* Work to be completed *
Copy the records word for word, omitting all pictures.

*** Recorded information ***

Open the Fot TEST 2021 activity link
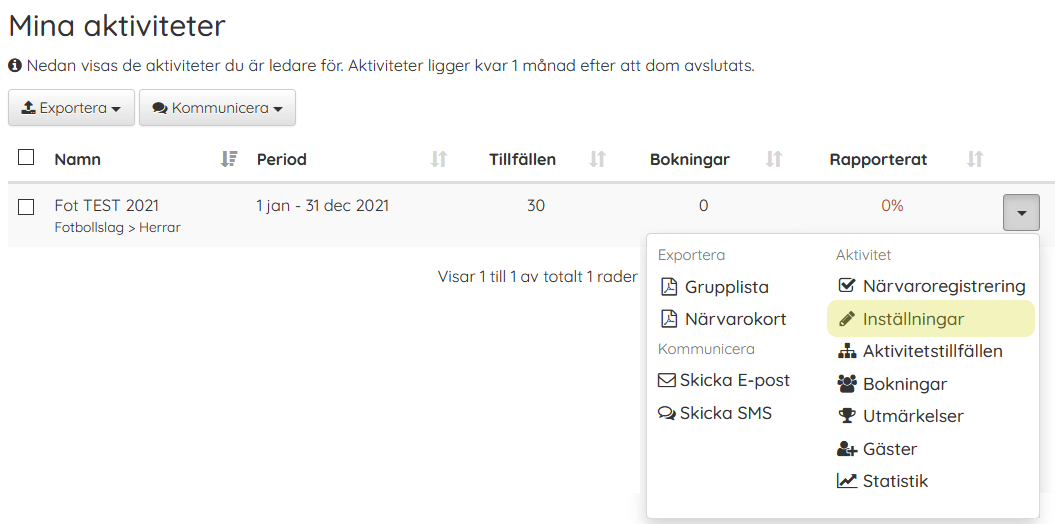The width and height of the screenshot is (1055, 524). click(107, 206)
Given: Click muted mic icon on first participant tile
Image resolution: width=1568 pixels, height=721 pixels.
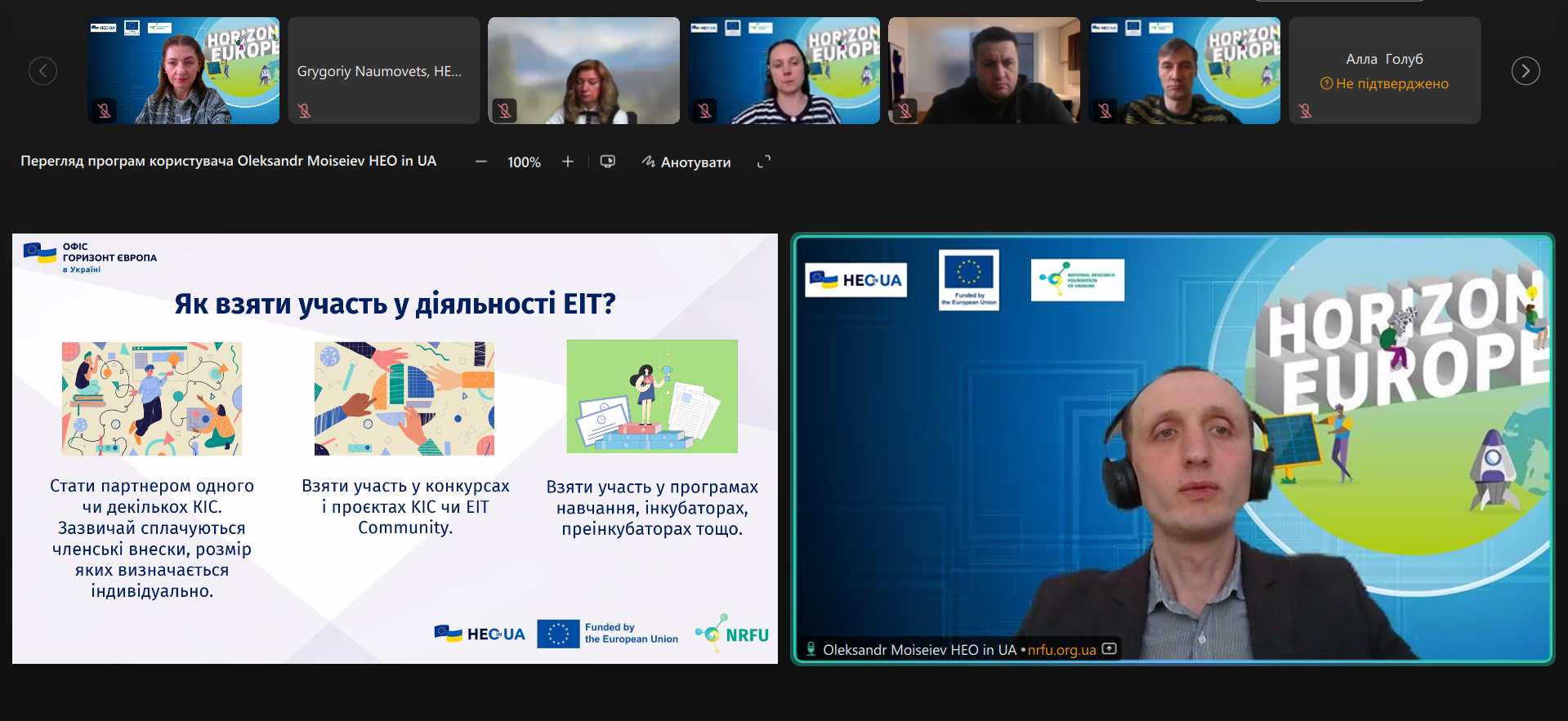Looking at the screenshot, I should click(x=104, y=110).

*** End of Recorded information ***

* Written answer *
Open the Fot TEST 2021 activity link
The width and height of the screenshot is (1055, 524). click(107, 206)
Given: Click muted mic icon on first participant tile
Image resolution: width=1568 pixels, height=721 pixels.
Looking at the screenshot, I should click(x=104, y=110).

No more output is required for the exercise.